Castles of Steel has dozens of secondary characters, but only four that
are essential for the reader to understand: David Beatty, John Jellicoe,
Winston Churchill, and John Fisher. Beatty commanded the 1st Battlecruiser
Squadron from 1912 to 1916, while Jellicoe was Commander-in-Chief of the
British Grand Fleet from August 1914 to November 1916. Winston Churchill,
who needs no introduction, was the First Lord of the Admiralty from 1911
until his forced retirement in mid-1915. Jackie Fisher served as First Sea
Lord from 1905 to 1910, during which he implemented sweeping reforms of
the British navy, and again from November 1914 to May 1915.
Castles of Steel culminates in a gripping, revealing, and extremely
violent account of Jutland, where the clashing personalities of Beatty and
Jellicoe reveal themselves with explosive results. Fearing a destroyer
torpedo attack, Jellicoe turned his fleet away from the Germans. Earlier
that day, Beatty, ignoring Jellicoe's warnings about his battlecruiser’s
flaws, charged the German battlecruisers at full speed. This action drew
the German fleet to Jellicoe, but Beatty lost three of his battlecruisers
to catastrophic magazine explosions.
If one type of ship could summarize the key differences of the German and
British navies, it would be the battlecruiser. Sacrificing armor and
watertight integrity, British battlecruisers were fast, and armed with 12
and 13.5-inch guns. German battlecruisers were slower, and not as well
armed, but had heavier armor and superior watertight subdivision.
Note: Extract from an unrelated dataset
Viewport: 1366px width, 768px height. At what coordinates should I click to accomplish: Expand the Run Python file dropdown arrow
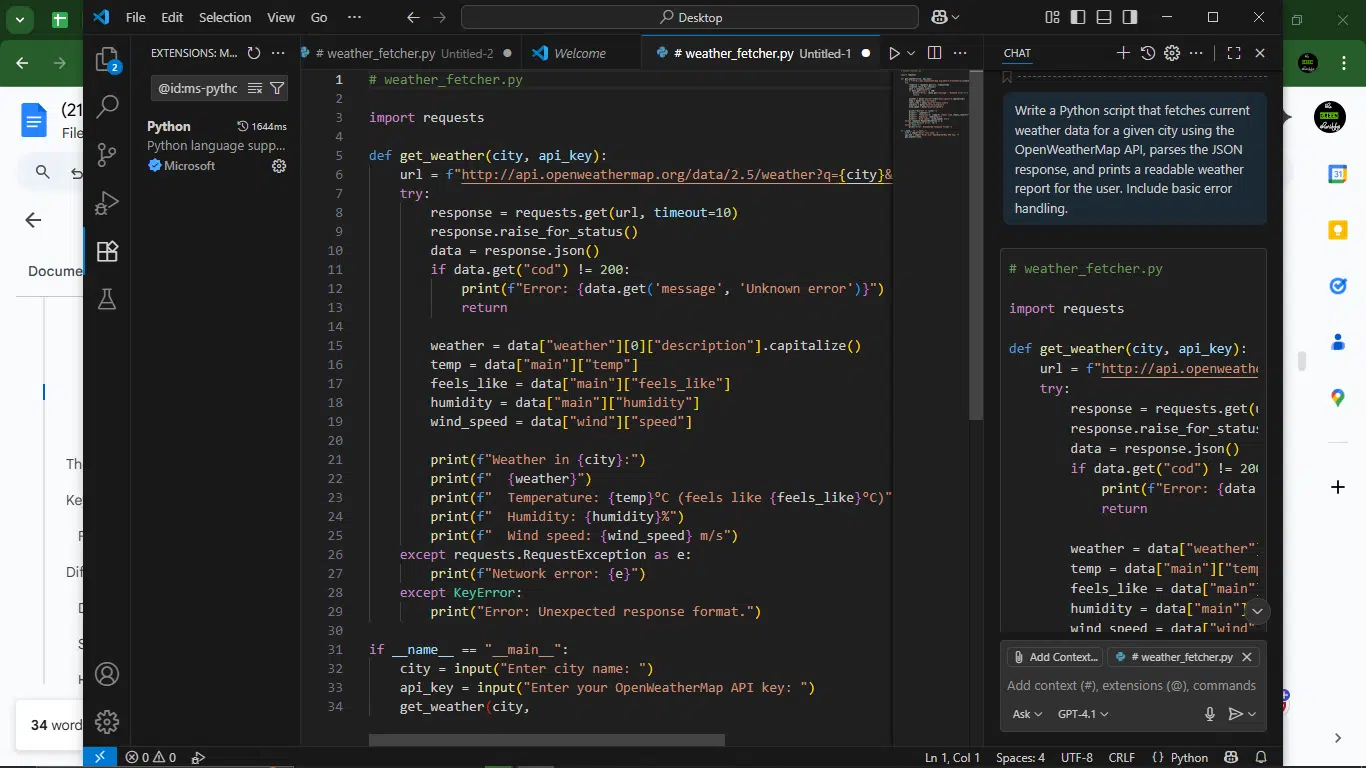click(x=911, y=53)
Basically, if the British forced them to fight, they would fight until
their last gun fell silent. These dissimilarities perhaps best expressed
the main differences in British and German naval policy - rapiers versus
battleaxes.
The Jellicoe/Beatty controversy is the only subject where Massie seems to
take sides. His sympathy lies with Jellicoe, who is praised for his
defensive actions at Jutland. Beatty, on the other hand, is admonished for
being recklessly aggressive. In the end, the German dreadnoughts never
left port again, so they must have done something right.
While Castles of Steel does plenty of things right, I have two major
problems with it (normally, I have three, so I guess this is an
exception). First off, the lack of maps makes the battle accounts hard to
follow, and I found myself reading paragraphs over and over before finally
"getting" what was going on. Events such as the destroyer actions at
Heligoland Bight and Jellicoe’s turn at Jutland were incomprehensible
until I found a decent set of maps. The six maps that were included are so
lacking in detail I wonder why they were included to begin with.
Massie’s take on the German perspective is extremely sketchy in places.
None of the Germans, except for Kaiser Wilhelm II (who’s name has been
anglicized to William), are well developed, and the reader never quite
gets "inside the head" of their naval leaders. This doesn't render the
book one-sided, but a closer look at the German naval establishment would
have made their decisions easier to understand.
Castles of Steel is a refreshing take on a battered genre, that genre
being the epic war story. It’s not groundbreaking or especially revealing,
but it’s the kind of book you read for two weeks, and when you reach the
end all you can say is "Wow!" It may not be a flawless masterwork, but it
is an excellent introduction to World War I at sea, and one I can
recommend to anyone interested in the subject.
The 2004 Ballantine Books edition of Castles of Steel is an 888 page trade
paperback book. There are 38 chapters, along with a list of notes, a
bibliography, and a 16 page section of black and white photographs.
Robert K. Massie was born in 1928, and studied American history at Yale
and European history at Oxford, which he attended as a Rhodes scholar. He
was the president of the Author’s Guild from 1987 to 1991. His other books
include The Romanovs, Nicholas and Alexandria, Peter the Great, and
Dreadnought, which Castles of Steel is technically a sequel to.